Department of Organic Chemistry, Technical University Kaiserslautern, Erwin-Schrödinger-Strasse Geb. 54, 67663, Kaiserslautern, Germany.

Department of Inorganic and Analytical Chemistry, Goethe University Frankfurt am Main, Max-von-Laue-Strasse 7, 60438, Frankfurt am Main, Germany.

Angew Chem Int Ed Engl. 2019 Sep 9;58(37):13056-13059. doi: 10.1002/anie.201907565. Epub 2019 Aug 7.

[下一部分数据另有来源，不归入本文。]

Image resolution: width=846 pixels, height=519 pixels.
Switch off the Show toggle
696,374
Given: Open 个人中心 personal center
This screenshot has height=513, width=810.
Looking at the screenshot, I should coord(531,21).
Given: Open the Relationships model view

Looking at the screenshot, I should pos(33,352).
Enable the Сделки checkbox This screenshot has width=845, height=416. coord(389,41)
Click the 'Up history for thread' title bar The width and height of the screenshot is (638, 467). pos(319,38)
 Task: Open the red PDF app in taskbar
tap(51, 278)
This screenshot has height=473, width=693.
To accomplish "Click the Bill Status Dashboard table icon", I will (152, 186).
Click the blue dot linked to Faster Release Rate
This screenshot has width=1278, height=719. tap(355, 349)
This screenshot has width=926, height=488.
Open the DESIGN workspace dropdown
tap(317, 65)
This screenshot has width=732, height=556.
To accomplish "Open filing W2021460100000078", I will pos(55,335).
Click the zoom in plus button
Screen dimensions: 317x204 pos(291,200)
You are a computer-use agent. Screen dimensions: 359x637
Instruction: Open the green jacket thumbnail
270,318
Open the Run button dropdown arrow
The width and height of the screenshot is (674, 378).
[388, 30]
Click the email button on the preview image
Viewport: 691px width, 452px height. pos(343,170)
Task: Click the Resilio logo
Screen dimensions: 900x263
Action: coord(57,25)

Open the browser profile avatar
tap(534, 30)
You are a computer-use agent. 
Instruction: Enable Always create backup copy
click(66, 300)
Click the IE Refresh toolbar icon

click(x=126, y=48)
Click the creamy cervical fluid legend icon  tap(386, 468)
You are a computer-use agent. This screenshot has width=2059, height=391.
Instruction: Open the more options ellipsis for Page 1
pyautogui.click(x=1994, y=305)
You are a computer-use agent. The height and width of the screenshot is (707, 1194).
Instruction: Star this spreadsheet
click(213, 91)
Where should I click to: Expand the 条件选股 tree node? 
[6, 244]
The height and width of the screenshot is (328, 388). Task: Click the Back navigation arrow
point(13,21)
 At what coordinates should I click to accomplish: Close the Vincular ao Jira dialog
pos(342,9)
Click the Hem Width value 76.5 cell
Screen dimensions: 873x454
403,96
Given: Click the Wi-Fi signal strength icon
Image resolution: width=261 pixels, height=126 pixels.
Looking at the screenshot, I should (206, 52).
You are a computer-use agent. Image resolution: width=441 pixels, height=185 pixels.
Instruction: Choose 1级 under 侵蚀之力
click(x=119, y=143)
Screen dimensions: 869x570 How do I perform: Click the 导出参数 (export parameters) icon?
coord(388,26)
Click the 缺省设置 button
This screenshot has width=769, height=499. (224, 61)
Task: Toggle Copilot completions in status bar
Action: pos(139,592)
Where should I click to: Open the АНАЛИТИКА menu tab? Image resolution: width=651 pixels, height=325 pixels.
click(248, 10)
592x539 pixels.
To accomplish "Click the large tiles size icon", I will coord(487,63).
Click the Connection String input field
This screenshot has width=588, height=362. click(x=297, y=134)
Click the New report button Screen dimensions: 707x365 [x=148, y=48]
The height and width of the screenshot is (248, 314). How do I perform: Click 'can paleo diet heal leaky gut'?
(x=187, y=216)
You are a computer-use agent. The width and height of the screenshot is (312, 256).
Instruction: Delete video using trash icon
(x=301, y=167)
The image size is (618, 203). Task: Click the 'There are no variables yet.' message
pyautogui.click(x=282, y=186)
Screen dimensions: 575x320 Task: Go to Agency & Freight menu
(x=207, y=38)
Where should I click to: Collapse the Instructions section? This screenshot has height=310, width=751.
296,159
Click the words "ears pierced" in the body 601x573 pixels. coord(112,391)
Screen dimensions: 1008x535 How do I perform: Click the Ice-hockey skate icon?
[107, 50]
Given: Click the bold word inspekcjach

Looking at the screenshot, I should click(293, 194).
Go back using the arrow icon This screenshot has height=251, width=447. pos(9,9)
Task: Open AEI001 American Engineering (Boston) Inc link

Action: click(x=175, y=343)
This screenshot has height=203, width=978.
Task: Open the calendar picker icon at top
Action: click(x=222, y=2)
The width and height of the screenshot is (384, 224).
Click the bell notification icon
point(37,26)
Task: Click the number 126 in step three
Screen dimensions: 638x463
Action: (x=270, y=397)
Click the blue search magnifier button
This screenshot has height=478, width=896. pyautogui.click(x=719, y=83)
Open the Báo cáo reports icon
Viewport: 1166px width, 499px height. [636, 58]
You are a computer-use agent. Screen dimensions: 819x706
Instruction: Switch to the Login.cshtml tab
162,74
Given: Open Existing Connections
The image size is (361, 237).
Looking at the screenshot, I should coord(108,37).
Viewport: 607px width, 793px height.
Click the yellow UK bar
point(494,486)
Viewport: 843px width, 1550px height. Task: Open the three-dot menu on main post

A novel method for the highly stereoselective synthesis of tetrahydropyrans is reported. This domino reaction is based on a twofold addition of enamides to aldehydes followed by a subsequent cyclization and furnishes fully substituted tetrahydropyrans in high yields. Three new σ-bonds and five continuous stereogenic centers are formed in this one-pot process with a remarkable degree of diastereoselectivity. In most cases, the formation of only one out of 16 possible diastereomers is observed. Two different stereoisomers can be accessed in a controlled fashion starting either from an E- or a Z-configured enamide.

报道了一种用于高立体选择性合成四氢吡喃的新方法。这种多米诺反应基于烯酰胺向醛的两次加成，随后进行环化反应，以高产率提供完全取代的四氢吡喃。在这一锅法过程中形成了三个新的σ键和五个连续的立体中心，具有显著的非对映选择性。在大多数情况下，仅观察到16种可能的非对映异构体中的一种的形成。从E构型或Z构型的烯酰胺开始，可以以可控的方式获得两种不同的立体异构体。